Problem
Print the whole listing, keeping every line exactly as given.

Task inputs
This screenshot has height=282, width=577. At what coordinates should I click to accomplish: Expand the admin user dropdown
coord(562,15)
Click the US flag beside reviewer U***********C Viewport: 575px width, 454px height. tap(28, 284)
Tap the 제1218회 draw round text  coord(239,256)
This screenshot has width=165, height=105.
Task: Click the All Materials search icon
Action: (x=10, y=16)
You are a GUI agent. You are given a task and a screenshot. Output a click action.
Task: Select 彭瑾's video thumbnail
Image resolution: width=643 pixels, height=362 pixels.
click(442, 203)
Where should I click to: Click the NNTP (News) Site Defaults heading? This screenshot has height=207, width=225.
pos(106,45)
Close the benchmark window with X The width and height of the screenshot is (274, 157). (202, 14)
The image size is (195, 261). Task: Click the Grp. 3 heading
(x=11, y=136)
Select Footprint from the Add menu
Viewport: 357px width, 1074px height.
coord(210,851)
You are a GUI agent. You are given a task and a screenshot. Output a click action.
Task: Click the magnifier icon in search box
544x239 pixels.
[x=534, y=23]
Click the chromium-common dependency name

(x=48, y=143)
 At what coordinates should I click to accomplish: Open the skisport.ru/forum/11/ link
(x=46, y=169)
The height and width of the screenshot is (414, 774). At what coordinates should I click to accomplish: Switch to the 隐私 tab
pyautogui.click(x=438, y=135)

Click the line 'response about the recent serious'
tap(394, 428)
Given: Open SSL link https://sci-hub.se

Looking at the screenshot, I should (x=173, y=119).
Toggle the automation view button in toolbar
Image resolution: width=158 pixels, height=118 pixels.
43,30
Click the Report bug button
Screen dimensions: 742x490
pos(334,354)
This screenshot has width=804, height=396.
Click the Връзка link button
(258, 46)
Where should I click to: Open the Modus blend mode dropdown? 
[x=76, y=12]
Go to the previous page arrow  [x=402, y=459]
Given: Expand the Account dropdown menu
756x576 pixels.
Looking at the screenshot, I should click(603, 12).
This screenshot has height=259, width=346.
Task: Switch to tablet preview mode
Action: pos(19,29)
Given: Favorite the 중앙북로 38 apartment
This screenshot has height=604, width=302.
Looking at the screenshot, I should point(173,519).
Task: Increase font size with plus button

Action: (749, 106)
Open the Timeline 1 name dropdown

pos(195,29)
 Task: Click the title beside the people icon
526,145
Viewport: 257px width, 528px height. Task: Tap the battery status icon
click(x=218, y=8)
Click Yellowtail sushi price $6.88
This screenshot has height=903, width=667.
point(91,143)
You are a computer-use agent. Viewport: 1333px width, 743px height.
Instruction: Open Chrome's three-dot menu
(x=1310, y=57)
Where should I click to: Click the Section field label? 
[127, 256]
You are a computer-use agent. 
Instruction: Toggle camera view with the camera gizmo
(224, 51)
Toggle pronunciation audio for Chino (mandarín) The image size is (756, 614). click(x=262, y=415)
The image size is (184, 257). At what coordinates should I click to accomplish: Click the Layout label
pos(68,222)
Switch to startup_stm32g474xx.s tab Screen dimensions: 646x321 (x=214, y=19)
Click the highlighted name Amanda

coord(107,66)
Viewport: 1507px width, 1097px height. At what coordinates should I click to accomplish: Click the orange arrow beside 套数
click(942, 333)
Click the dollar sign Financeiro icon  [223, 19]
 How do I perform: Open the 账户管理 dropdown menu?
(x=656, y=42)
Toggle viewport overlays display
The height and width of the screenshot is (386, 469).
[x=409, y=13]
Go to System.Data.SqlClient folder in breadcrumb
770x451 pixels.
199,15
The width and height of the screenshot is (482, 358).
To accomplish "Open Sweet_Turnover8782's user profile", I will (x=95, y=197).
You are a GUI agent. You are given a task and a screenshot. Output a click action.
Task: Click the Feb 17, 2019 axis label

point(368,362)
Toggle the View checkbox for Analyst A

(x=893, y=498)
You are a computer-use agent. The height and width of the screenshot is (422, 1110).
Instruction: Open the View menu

Response to the exercise
This screenshot has height=282, width=577. At what coordinates should I click to accomplish: Expand the admin user dropdown
coord(562,15)
Click the US flag beside reviewer U***********C Viewport: 575px width, 454px height. tap(28, 284)
Tap the 제1218회 draw round text  coord(239,256)
This screenshot has width=165, height=105.
Task: Click the All Materials search icon
Action: (x=10, y=16)
You are a GUI agent. You are given a task and a screenshot. Output a click action.
Task: Select 彭瑾's video thumbnail
Image resolution: width=643 pixels, height=362 pixels.
click(442, 203)
Where should I click to: Click the NNTP (News) Site Defaults heading? This screenshot has height=207, width=225.
pos(106,45)
Close the benchmark window with X The width and height of the screenshot is (274, 157). (202, 14)
The image size is (195, 261). Task: Click the Grp. 3 heading
(x=11, y=136)
Select Footprint from the Add menu
Viewport: 357px width, 1074px height.
coord(210,851)
You are a GUI agent. You are given a task and a screenshot. Output a click action.
Task: Click the magnifier icon in search box
544x239 pixels.
[x=534, y=23]
Click the chromium-common dependency name

(x=48, y=143)
 At what coordinates should I click to accomplish: Open the skisport.ru/forum/11/ link
(x=46, y=169)
The height and width of the screenshot is (414, 774). At what coordinates should I click to accomplish: Switch to the 隐私 tab
pyautogui.click(x=438, y=135)

Click the line 'response about the recent serious'
tap(394, 428)
Given: Open SSL link https://sci-hub.se

Looking at the screenshot, I should (x=173, y=119).
Toggle the automation view button in toolbar
Image resolution: width=158 pixels, height=118 pixels.
43,30
Click the Report bug button
Screen dimensions: 742x490
pos(334,354)
This screenshot has width=804, height=396.
Click the Връзка link button
(258, 46)
Where should I click to: Open the Modus blend mode dropdown? 
[x=76, y=12]
Go to the previous page arrow  [x=402, y=459]
Given: Expand the Account dropdown menu
756x576 pixels.
Looking at the screenshot, I should click(603, 12).
This screenshot has height=259, width=346.
Task: Switch to tablet preview mode
Action: pos(19,29)
Given: Favorite the 중앙북로 38 apartment
This screenshot has height=604, width=302.
Looking at the screenshot, I should point(173,519).
Task: Increase font size with plus button

Action: (749, 106)
Open the Timeline 1 name dropdown

pos(195,29)
 Task: Click the title beside the people icon
526,145
Viewport: 257px width, 528px height. Task: Tap the battery status icon
click(x=218, y=8)
Click Yellowtail sushi price $6.88
This screenshot has height=903, width=667.
point(91,143)
You are a computer-use agent. Viewport: 1333px width, 743px height.
Instruction: Open Chrome's three-dot menu
(x=1310, y=57)
Where should I click to: Click the Section field label? 
[127, 256]
You are a computer-use agent. 
Instruction: Toggle camera view with the camera gizmo
(224, 51)
Toggle pronunciation audio for Chino (mandarín) The image size is (756, 614). click(x=262, y=415)
The image size is (184, 257). At what coordinates should I click to accomplish: Click the Layout label
pos(68,222)
Switch to startup_stm32g474xx.s tab Screen dimensions: 646x321 (x=214, y=19)
Click the highlighted name Amanda

coord(107,66)
Viewport: 1507px width, 1097px height. At what coordinates should I click to accomplish: Click the orange arrow beside 套数
click(942, 333)
Click the dollar sign Financeiro icon  [223, 19]
 How do I perform: Open the 账户管理 dropdown menu?
(x=656, y=42)
Toggle viewport overlays display
The height and width of the screenshot is (386, 469).
[x=409, y=13]
Go to System.Data.SqlClient folder in breadcrumb
770x451 pixels.
199,15
The width and height of the screenshot is (482, 358).
To accomplish "Open Sweet_Turnover8782's user profile", I will (x=95, y=197).
You are a GUI agent. You are given a task and a screenshot. Output a click action.
Task: Click the Feb 17, 2019 axis label

point(368,362)
Toggle the View checkbox for Analyst A

(x=893, y=498)
You are a computer-use agent. The height and width of the screenshot is (422, 1110).
Instruction: Open the View menu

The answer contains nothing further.